[Opening LISTED RECORDS section]

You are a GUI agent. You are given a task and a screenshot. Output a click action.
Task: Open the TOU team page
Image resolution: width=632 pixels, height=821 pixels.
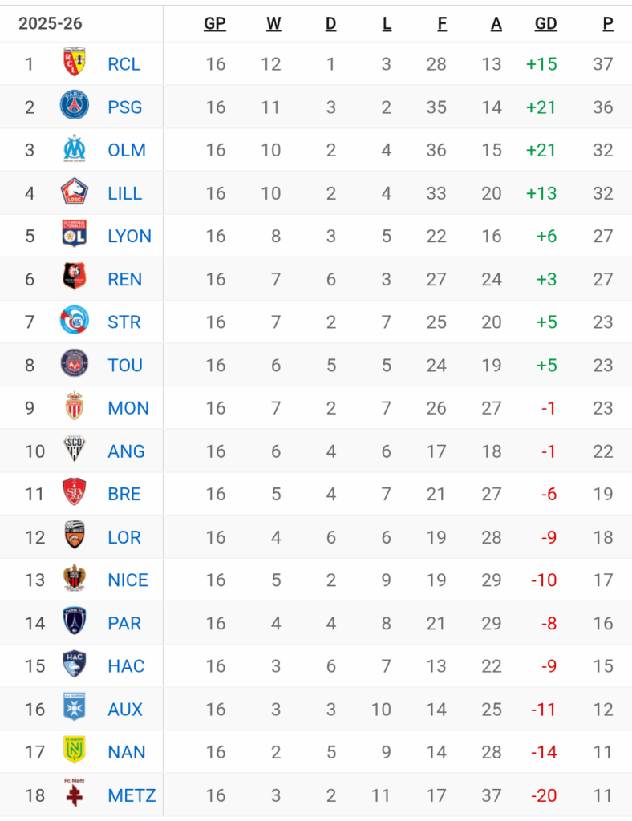(x=125, y=365)
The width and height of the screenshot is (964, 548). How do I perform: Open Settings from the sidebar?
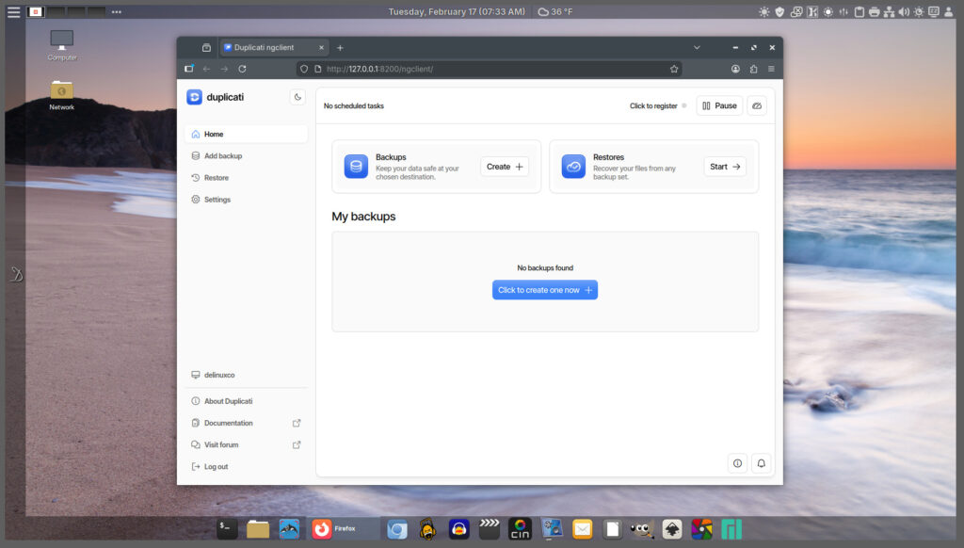coord(217,200)
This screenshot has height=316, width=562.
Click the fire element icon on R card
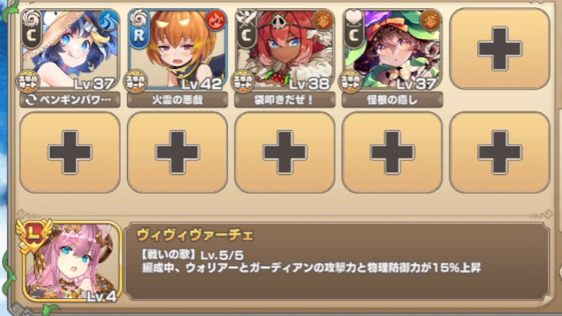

[Closing LISTED RECORDS section]

WHAT TO WORK ON. In the data above, find the line containing "This screenshot has height=316, width=562.", then output it and every later line exactly, without the pictures.

SOLUTION.
This screenshot has height=316, width=562.
Click the fire element icon on R card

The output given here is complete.